• [What to do]: Starting at the top of the listing below, copy each line exactly, stopping after the line that contains "Open Products via".
--------------------
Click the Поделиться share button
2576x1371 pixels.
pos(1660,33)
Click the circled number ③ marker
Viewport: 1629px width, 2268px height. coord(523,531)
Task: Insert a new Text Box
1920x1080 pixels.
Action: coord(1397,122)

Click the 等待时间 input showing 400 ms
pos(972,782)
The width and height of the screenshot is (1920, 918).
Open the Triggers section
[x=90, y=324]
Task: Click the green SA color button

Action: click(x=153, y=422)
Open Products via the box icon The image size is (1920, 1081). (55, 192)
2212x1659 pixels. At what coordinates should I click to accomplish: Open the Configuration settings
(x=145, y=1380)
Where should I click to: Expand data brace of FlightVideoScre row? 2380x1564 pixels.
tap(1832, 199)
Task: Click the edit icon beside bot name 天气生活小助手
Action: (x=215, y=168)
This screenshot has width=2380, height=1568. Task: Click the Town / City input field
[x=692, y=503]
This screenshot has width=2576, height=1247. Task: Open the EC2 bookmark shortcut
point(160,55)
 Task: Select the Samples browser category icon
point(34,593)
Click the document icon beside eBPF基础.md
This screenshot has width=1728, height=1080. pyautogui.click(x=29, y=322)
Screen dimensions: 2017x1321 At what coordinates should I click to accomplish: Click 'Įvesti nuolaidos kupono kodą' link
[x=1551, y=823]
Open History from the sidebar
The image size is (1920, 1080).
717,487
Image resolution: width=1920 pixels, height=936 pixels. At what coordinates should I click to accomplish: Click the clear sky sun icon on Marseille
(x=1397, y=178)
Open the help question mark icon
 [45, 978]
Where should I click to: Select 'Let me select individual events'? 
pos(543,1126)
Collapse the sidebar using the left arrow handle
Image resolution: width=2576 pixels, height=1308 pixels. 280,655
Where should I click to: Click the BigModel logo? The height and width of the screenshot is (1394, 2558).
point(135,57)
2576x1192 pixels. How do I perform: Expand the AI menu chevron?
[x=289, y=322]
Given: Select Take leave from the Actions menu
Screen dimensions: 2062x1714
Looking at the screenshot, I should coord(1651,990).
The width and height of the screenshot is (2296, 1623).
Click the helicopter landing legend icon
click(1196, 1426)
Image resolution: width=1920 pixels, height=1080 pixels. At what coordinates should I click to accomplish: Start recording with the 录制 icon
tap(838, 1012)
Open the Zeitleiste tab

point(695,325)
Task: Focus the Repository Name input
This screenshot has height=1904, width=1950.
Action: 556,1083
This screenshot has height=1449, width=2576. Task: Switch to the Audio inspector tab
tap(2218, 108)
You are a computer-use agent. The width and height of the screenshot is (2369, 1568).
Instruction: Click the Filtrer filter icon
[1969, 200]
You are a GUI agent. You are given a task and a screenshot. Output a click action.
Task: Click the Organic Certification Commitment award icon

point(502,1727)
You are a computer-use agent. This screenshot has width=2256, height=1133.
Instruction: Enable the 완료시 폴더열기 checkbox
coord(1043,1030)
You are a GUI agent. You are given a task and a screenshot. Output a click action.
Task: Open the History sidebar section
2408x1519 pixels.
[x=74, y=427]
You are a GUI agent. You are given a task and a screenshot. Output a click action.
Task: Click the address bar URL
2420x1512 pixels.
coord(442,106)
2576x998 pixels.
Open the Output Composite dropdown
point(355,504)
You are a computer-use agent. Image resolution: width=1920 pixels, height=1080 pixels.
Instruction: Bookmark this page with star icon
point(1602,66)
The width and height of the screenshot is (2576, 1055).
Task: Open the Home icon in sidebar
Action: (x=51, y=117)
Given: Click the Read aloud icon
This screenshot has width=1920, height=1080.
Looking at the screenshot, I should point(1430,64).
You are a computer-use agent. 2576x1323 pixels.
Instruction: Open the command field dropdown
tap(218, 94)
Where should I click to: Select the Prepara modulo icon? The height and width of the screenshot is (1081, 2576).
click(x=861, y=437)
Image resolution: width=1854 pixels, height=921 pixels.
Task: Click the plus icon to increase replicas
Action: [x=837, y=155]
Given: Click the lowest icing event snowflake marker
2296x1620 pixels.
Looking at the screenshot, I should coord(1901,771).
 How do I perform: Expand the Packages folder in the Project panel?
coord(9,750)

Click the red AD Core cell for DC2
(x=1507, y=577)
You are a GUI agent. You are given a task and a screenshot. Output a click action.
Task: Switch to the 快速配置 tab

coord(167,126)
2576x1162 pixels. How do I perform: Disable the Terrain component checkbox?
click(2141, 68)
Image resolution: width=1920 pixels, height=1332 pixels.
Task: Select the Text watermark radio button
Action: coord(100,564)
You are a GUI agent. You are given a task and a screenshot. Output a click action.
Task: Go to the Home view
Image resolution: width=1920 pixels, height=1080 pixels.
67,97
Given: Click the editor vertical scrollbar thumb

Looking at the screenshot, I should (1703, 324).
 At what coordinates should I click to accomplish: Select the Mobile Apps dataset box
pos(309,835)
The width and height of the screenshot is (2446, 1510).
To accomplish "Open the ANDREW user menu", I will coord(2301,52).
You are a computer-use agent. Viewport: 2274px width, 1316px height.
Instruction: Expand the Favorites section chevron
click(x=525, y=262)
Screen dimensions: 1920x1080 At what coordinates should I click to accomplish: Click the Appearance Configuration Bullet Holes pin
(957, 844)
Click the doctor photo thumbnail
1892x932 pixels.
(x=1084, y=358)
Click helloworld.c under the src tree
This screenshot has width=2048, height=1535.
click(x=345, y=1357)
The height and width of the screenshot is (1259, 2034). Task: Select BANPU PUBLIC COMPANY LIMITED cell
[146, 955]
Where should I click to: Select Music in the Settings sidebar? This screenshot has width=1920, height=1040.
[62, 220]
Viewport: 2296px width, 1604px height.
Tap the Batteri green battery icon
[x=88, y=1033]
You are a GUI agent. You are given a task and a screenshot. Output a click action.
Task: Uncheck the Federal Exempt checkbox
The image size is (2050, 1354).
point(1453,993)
--------------------
• [Response for this exercise]:
Click the Поделиться share button
2576x1371 pixels.
pos(1660,33)
Click the circled number ③ marker
Viewport: 1629px width, 2268px height. coord(523,531)
Task: Insert a new Text Box
1920x1080 pixels.
Action: coord(1397,122)

Click the 等待时间 input showing 400 ms
pos(972,782)
The width and height of the screenshot is (1920, 918).
Open the Triggers section
[x=90, y=324]
Task: Click the green SA color button

Action: click(x=153, y=422)
Open Products via the box icon The image size is (1920, 1081). (55, 192)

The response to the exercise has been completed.